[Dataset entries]
-----
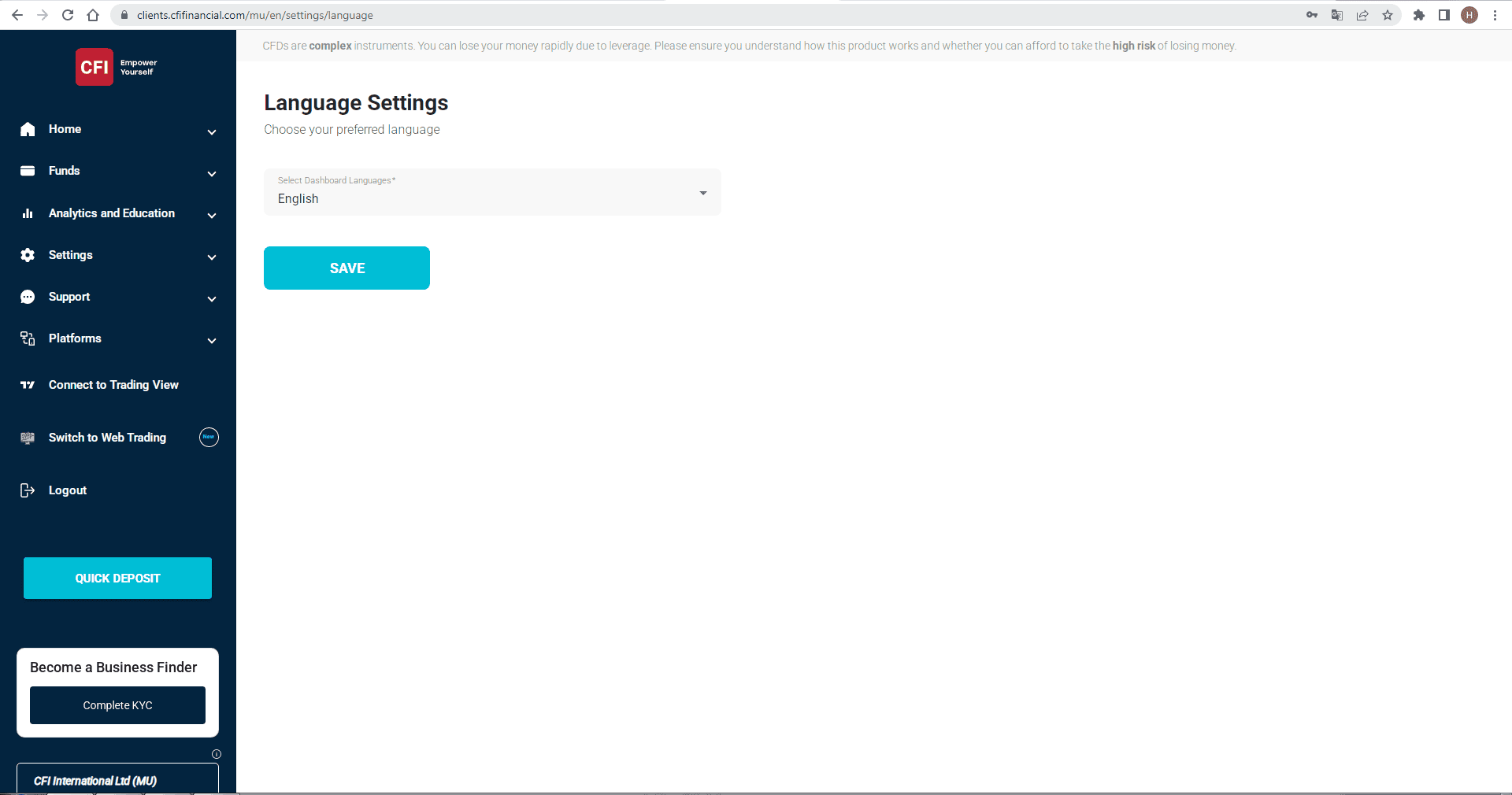Viewport: 1512px width, 795px height.
Task: Click the Complete KYC button
Action: pyautogui.click(x=117, y=705)
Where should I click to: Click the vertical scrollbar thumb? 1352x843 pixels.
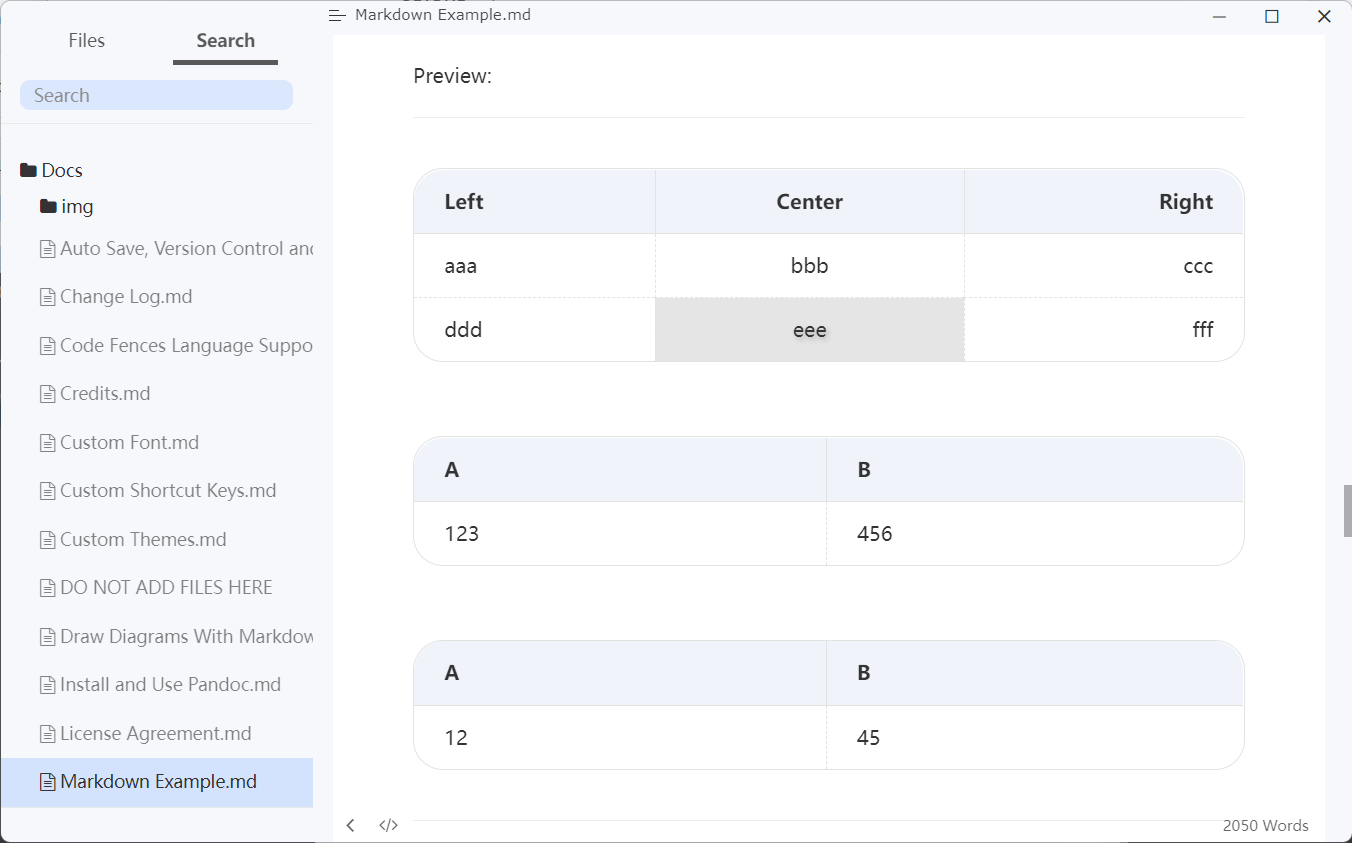pos(1347,510)

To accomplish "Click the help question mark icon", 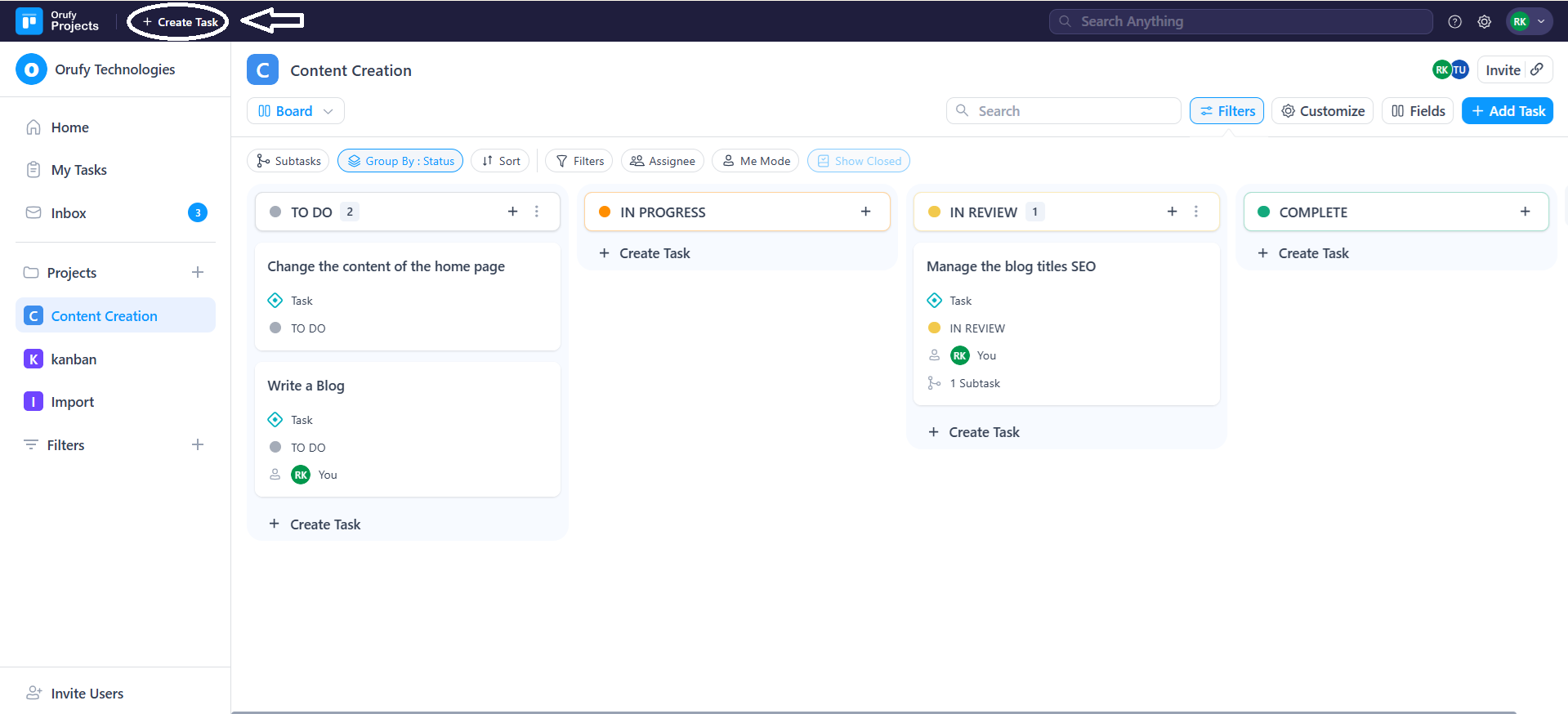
-----
Directions: From the line that contains "Where should I" through the last line of the entries, transcribe every line exactly, leaving out the pictures.

The answer:
Where should I click to: Click the vertical scrollbar thumb? 1352x843 pixels.
pos(1347,510)

To accomplish "Click the help question mark icon", 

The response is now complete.